Beeindruckt von Marias Mut, gibt Burleigh ihren Befürchtungen nach ihrem Abgang im Zwiegespräch mit Paulet Recht: Er möchte wirklich die öffentliche Hinrichtung vermeiden und Paulet mit dem heimlichen Mord beauftragen. Dass dieser ablehnt, bedeutet nicht, dass nicht ein anderer dafür gefunden werden könnte. Paulet bestätigt außerdem die juristische Argumentation Marias, wenn er befürchtet, die Institution des Rechts könne wegen ihres offenbaren Missbrauchs zu machtpolitischen Zwecken Schaden nehmen.
- Am Ende des ersten Akts steht das Gerichtsurteil fest.
- Es zu umgehen oder seine Vollstreckung abzuwehren, laufen zwei Unternehmen parallel. (1) Der gewaltsamen, durch Mortimer betriebenen Befreiung weissagt Maria einen schlechten Ausgang, sie selbst engagiert sich dabei nicht. (2) Zur Beförderung ihres eigenen Plans hat sie durch Mortimer aber unerwartet Gelegenheit bekommen: Sie kann Leicester darin einspannen.
- Das Bestreben der Gegenseite, durch eine heimliche Ermordung die politische Öffentlichkeit zu meiden, die eine Hinrichtung erzeugen würde, ist offen zutage getreten, der erste Versuch, einen Mörder zu beauftragen, aber gescheitert. Hier kommt es nun darauf an, wer als nächstes mit dem Auftrag betraut wird.
- Zwischen Burleigh und Maria ist es zu einer ersten, direkten Konfrontation beider Parteien gekommen, allerdings ohne handlungsentscheidende Bedeutung. Maria hat die Unrechtmäßigkeit ihres Prozesses und ihrer Verurteilung darlegen können und die Offenlegung der eigentlichen Konfliktebene gefordert. Diese läge außerhalb des Rechts.
- Die politische Konfliktebene ist deutlich geworden, und mit ihr letztlich die Ausweglosigkeit von Marias Situation. Da sie selbst von der katholischen, französisch-spanischen Partei instrumentalisiert zu werden droht, um die englische Regierung zu stürzen und den Protestantismus in England wieder abzuschaffen, bleibt Elisabeth und ihrer Partei kaum eine Wahl. Maria bietet auf dieser Ebene, obwohl sie sich den katholischen Plänen gegenüber reserviert zeigt, keinen Kompromiss an.
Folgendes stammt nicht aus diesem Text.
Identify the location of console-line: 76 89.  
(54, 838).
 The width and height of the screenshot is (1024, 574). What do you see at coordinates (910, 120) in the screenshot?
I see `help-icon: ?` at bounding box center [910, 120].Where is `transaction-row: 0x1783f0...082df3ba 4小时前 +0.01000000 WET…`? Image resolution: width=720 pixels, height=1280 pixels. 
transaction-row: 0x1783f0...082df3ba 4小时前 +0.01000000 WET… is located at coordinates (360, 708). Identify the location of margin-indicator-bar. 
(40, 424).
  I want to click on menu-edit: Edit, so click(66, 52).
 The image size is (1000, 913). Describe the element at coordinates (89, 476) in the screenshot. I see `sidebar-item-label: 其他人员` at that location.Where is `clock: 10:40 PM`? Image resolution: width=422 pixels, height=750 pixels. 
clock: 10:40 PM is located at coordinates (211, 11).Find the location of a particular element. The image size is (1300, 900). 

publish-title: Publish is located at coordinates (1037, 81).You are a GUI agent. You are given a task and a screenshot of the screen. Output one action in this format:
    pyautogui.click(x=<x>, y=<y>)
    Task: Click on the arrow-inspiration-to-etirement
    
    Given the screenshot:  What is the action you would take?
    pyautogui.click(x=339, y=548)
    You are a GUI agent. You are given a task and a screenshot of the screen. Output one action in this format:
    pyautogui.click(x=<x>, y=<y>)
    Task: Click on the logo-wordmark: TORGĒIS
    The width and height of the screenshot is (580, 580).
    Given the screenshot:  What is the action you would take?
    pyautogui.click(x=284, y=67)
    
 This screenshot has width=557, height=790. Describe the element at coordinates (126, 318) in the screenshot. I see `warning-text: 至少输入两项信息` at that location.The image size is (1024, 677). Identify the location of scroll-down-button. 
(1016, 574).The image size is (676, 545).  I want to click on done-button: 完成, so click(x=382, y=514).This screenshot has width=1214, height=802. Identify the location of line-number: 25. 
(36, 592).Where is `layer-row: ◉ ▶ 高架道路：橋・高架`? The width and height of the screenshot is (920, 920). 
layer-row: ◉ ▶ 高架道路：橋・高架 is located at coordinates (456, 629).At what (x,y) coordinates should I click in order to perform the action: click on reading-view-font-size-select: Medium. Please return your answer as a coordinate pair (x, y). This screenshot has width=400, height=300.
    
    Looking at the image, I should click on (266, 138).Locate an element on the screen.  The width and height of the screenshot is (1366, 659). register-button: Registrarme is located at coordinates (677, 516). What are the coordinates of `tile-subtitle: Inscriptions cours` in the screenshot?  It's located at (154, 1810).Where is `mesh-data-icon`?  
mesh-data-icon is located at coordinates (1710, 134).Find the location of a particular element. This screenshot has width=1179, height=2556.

Rhetorischer Höhepunkt des Akts ist zweifellos Marias Verteidigungsrede gegenüber Burleigh. Die entsprechende siebte Szene endet denn auch mit einem doppelten Paarreim – der Akt selbst, im achten Auftritt, nur mit einem einfachen.

Die Breite der Schilderung Mortimers findet typographisch durch die einzige Absatzbildung im Stück Ausdruck (V. 417 f., 424 f.).

Veröffentlicht am 18. April 2023. Zuletzt aktualisiert am 18. April 2023.